*Activity*: As the answer, return precisely the lines from the one containing "Viewport: 610px width, 587px height." to the final line of the material below, inclusive, and omit every picture.

*The input*:
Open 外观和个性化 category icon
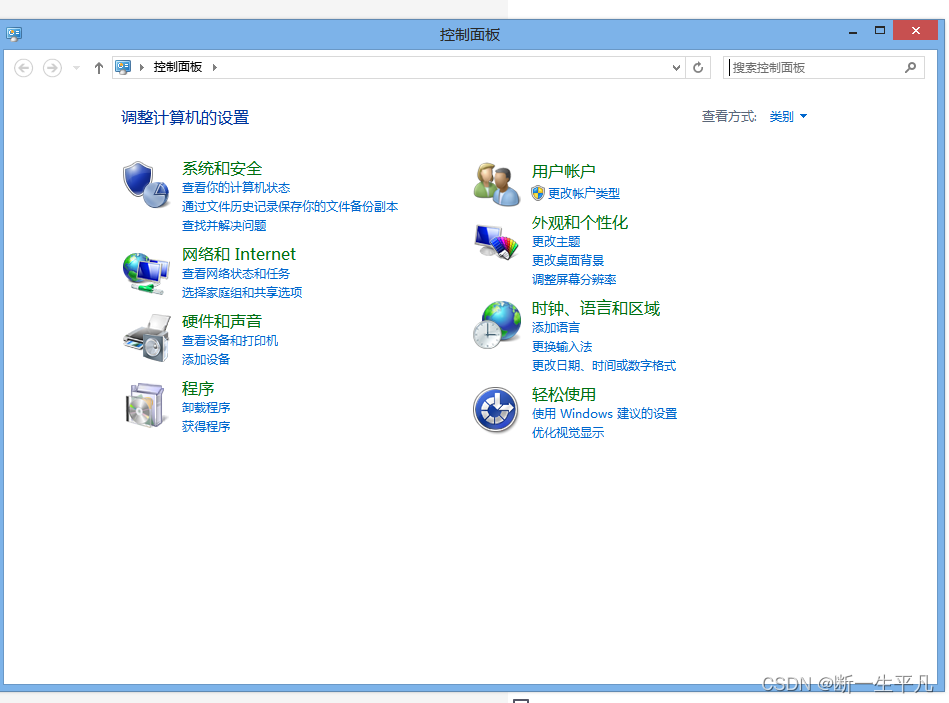496,242
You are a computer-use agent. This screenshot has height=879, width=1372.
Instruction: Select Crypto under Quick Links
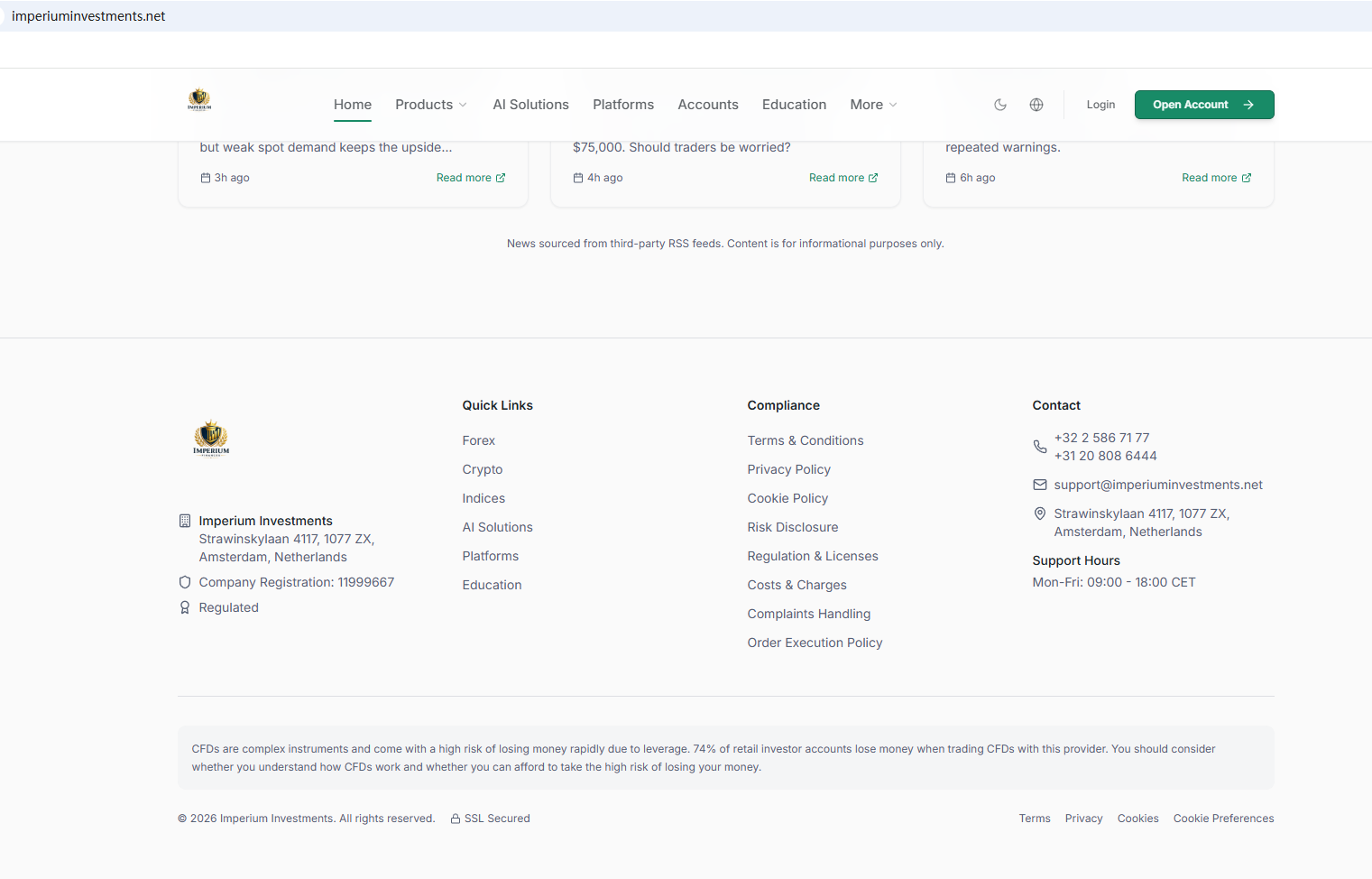coord(483,469)
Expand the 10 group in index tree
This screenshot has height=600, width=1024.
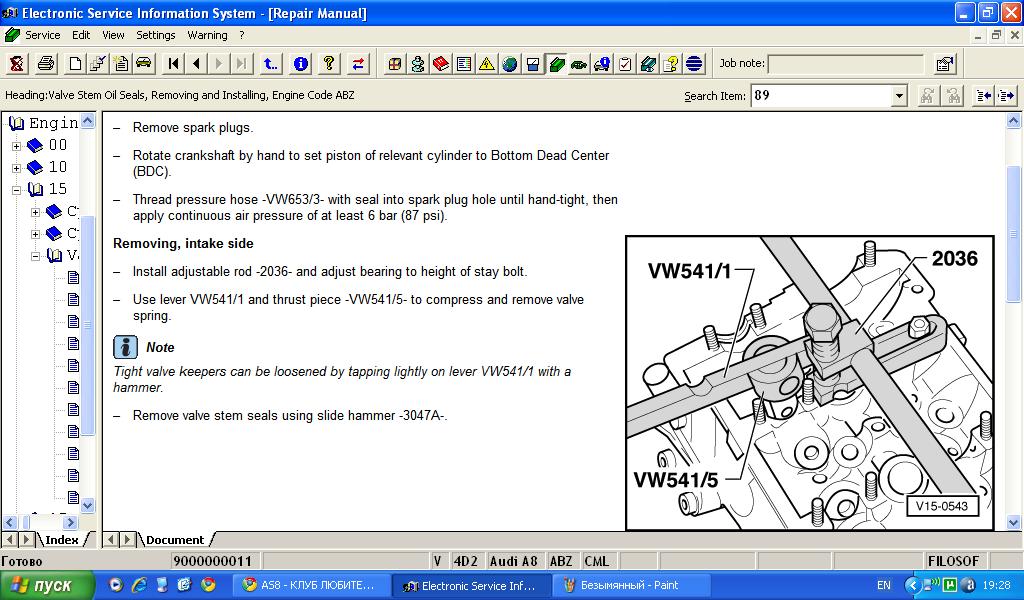click(x=16, y=168)
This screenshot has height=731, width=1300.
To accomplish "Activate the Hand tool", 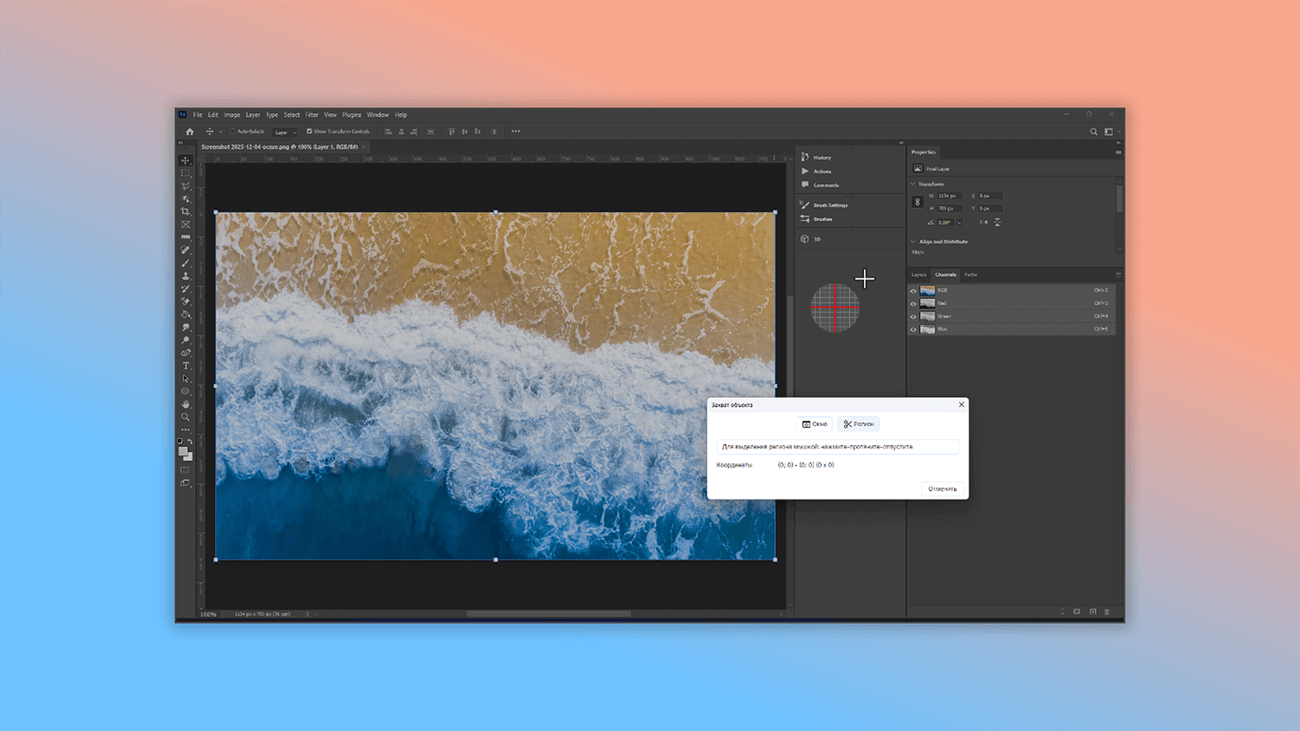I will 185,404.
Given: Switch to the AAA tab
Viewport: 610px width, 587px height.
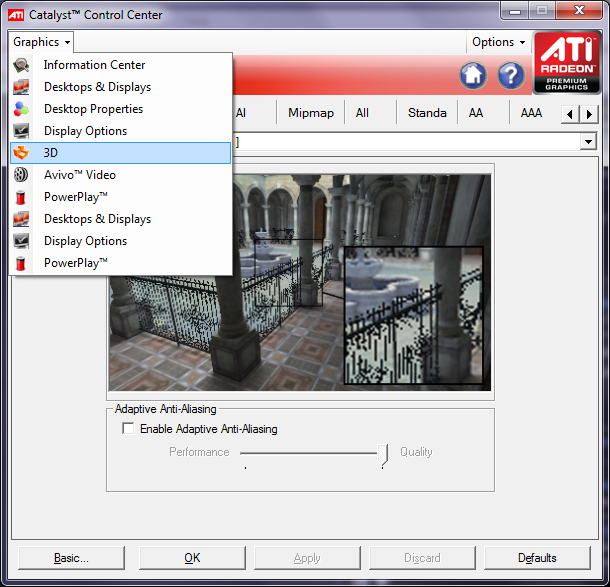Looking at the screenshot, I should [531, 113].
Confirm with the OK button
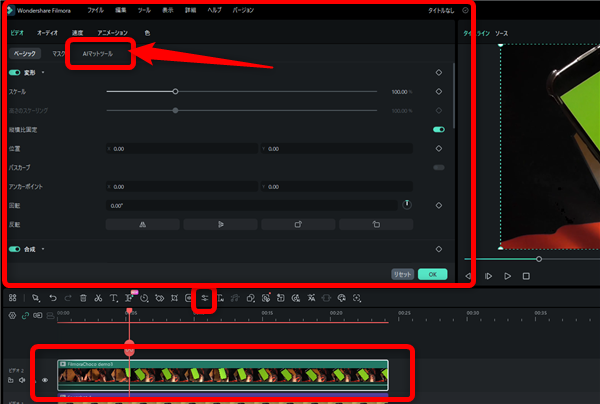Screen dimensions: 600x404 click(432, 273)
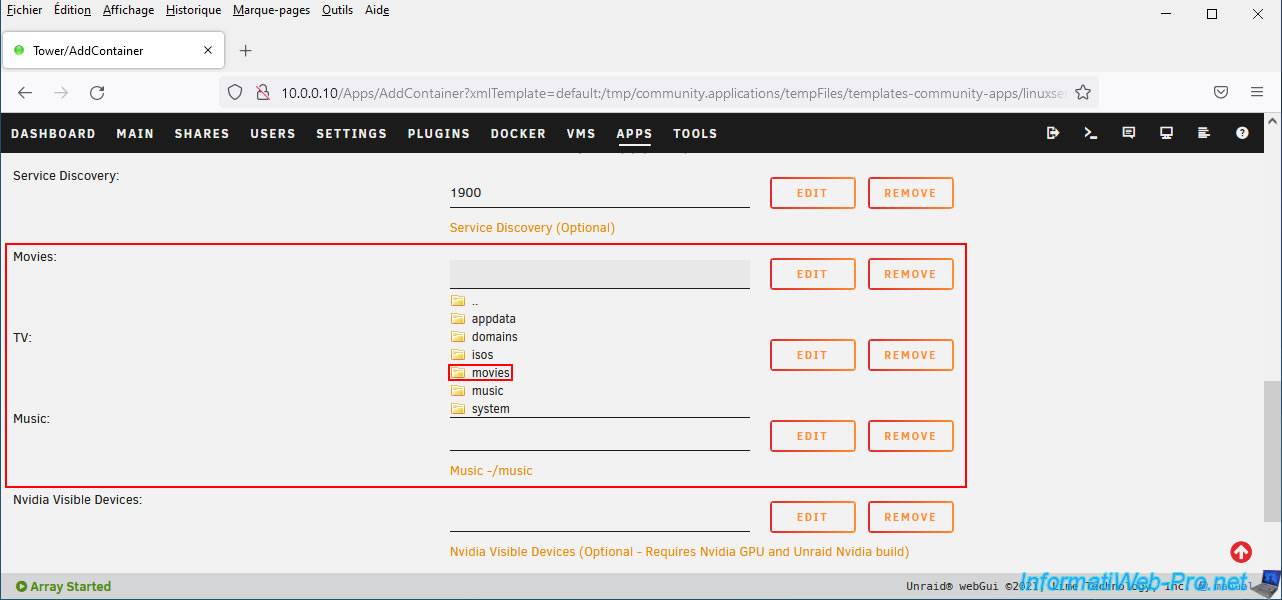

*Expected output*:
Viewport: 610px width, 587px height.
Looking at the screenshot, I should [531, 113].
Confirm with the OK button
Screen dimensions: 600x404 click(432, 273)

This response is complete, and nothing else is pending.